Wednesday, September 15, 2010

Again Arctic Ice

"Researchers say projections of summer ice disappearing entirely within the next few years increasingly look wrong.

At its smallest extent, on 10 September, 4.76 million sq km (1.84 million sq miles) of Arctic Ocean was covered with ice - more than in 2007 and 2008, but less than in every other year since 1979." (BBC news story)

Long term readers of this blog will remember my posts a while back on the subject of the area of arctic sea ice. A web page produced by NASA/JPL claimed that the latest data showed it continuing to decrease. The actual data, available on the web from the National Snow and Ice Data Center, showed that the decline had reversed, at least temporarily, about two years earlier. Commenters attempting to defend the NASA/JPL claim argued, in effect, that the reversal was only random variation, and the trend was still down.
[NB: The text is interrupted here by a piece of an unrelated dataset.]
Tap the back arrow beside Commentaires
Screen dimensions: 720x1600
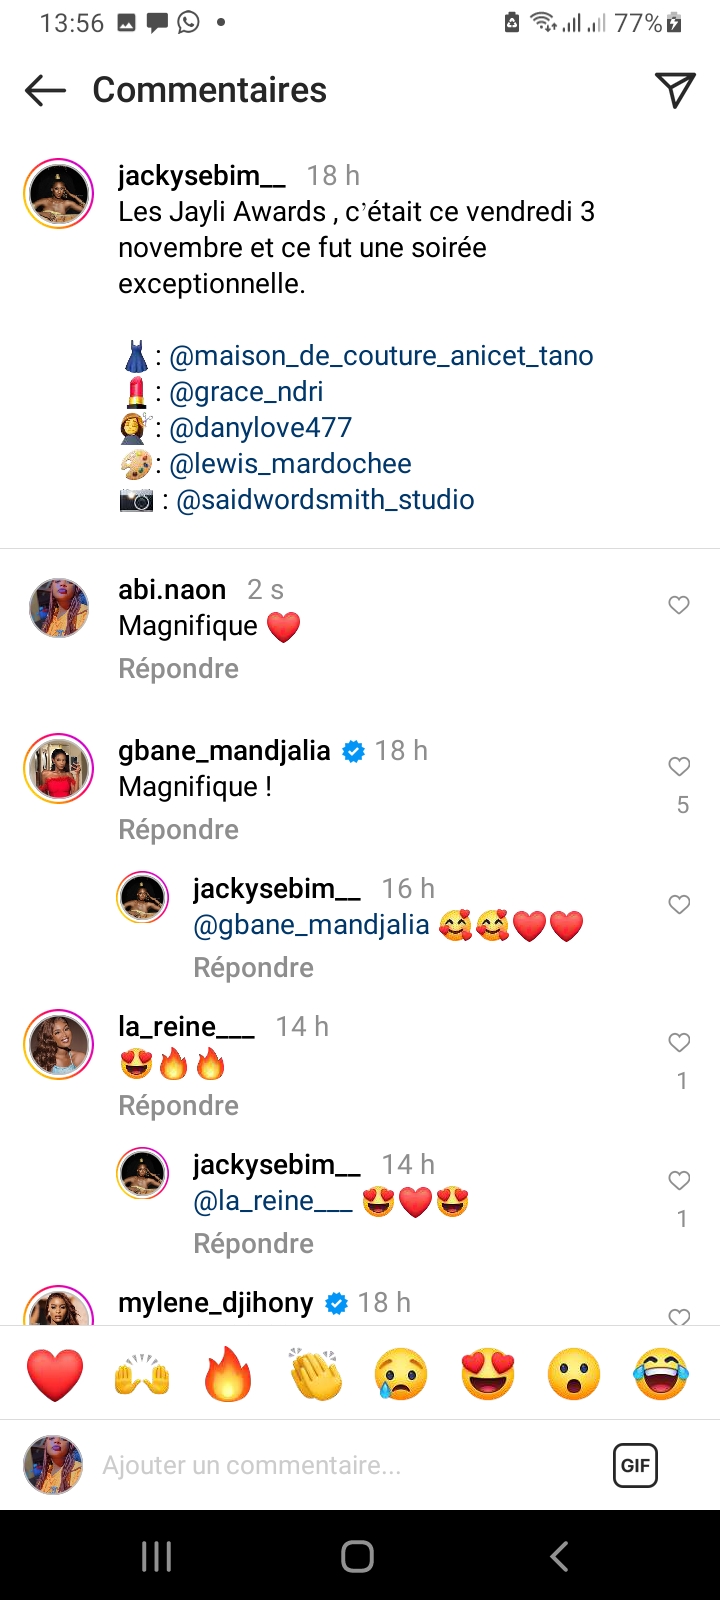(x=45, y=91)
That was somewhat over a year ago. As the quote above suggests, the evidence so far suggests that they were wrong. The minimum sea ice extent for this year is below last year's but above the figures for the two previous years. It is below the figure for still earlier years, due to the previous decline, but so far there seems no reason to believe that that decline has continued—which was the claim that I challenged.

And, if the BBC story is to be believed, researchers in the field have begun to adjust their predictions accordingly.

10 comments:

Tim Lambert said...

If you had said that the decline stopped in 2009 and started again in 2010, you would be wrong but at least consistent. Apparently your new definition of decline is synonomous with "set a record low this year".
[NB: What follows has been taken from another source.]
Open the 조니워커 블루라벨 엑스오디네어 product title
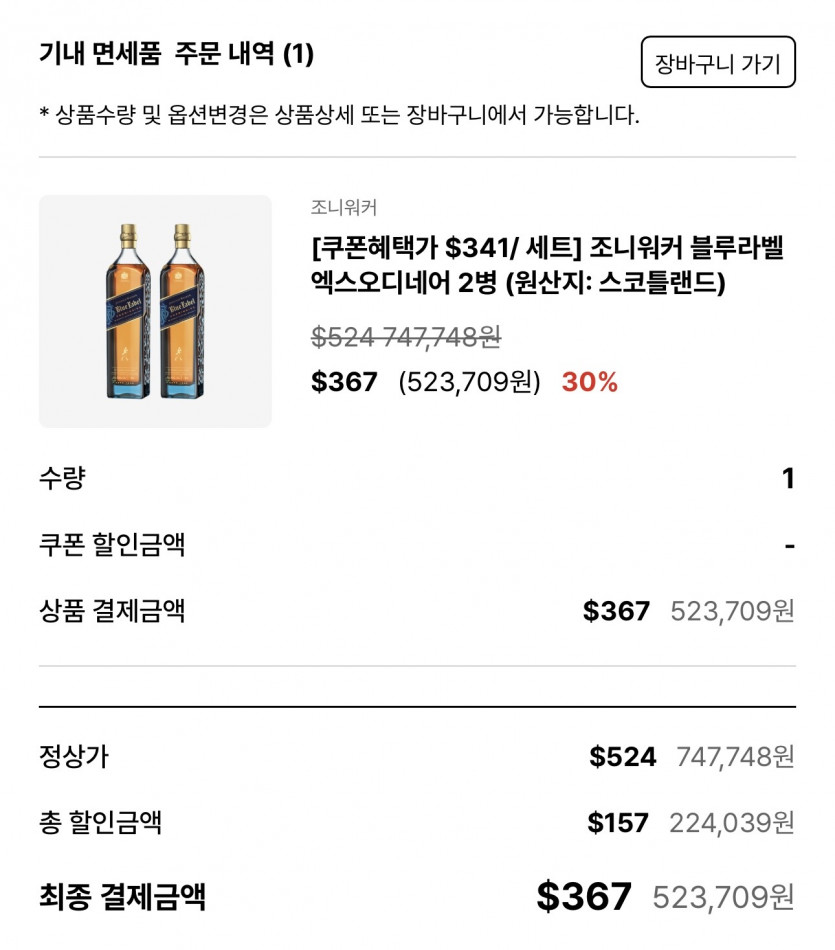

This is not at all the conventional way of looking at trends in statistics. Whether you use frequentist or Bayesian statistics, the Arctic ice melt this year is evidence that the long-term decline is continuing.

David Friedman said...

It might be evidence that the decline is resuming, although pretty weak evidence. But "continuing" ought to mean on trend line. I believe you were the one arguing that two years of increased ice area counted as evidence that area was continuing to decrease.

Tim Lambert said...

Observations close to the trend line are evidence that the trend is continuing. In Bayesian speak they increase the probability that there is a trend increases. In frequentist speak the confidence increases.

You can, if you wish, you use own definitions of what a trend is, but you seem to be inconsistent in your own usage and it is wrong to accuse the JPL of dishonesty for using the definition you find in statistics texts.

Anonymous said...

Well the popular media has never been a good host for scientific ideas.

Francis said...

Mr. Lambert;

I'd like to ask you: what would be an annual value of the ice extent that would NOT confirm the trend?

Thanks.

Jonathan said...

Researchers are looking for summer ice in the wrong place. Just go to the nearest bar...

Anonymous said...

@David.

I don't think you understand trend lines very well. It's very much possible for the next sample in a trend line to be higher than the previous AND have that sample continue a downward trend.

Here is a simple example to illustrate, using a trend line constructed as the trailing average of three points

sample trend
110 110
100 105
90 100
80 90
70 80
81 77

Francis said...

Well, Anonymous, I don't think you understand trends very well. I don't know how you calculated what you call "trend", above, but it doesn't seem to make any sense at all.

Francis said...

By the way, Anonymous, I just remembered that, I think, Mr. Friedman has a Ph.D. in Physics. So presumably, he should be able to understand 3-point trailing averages. Now, in what sense can a 3-point trailing average can represent "a trend"?

Anonymous said...

David, have you taken a look at the PIOMAS Arctic ice volume analyses?

In any case, wishing that the Arctic sea ice is recovering to its historical values based on a very short-term trend (3 or 4 years) is a mistake.

Think of the numerical values as being "$ per share" instead of "millions km^2". Would a company whose stock price was numerically identical be considered to be "recovering"? I don't think so.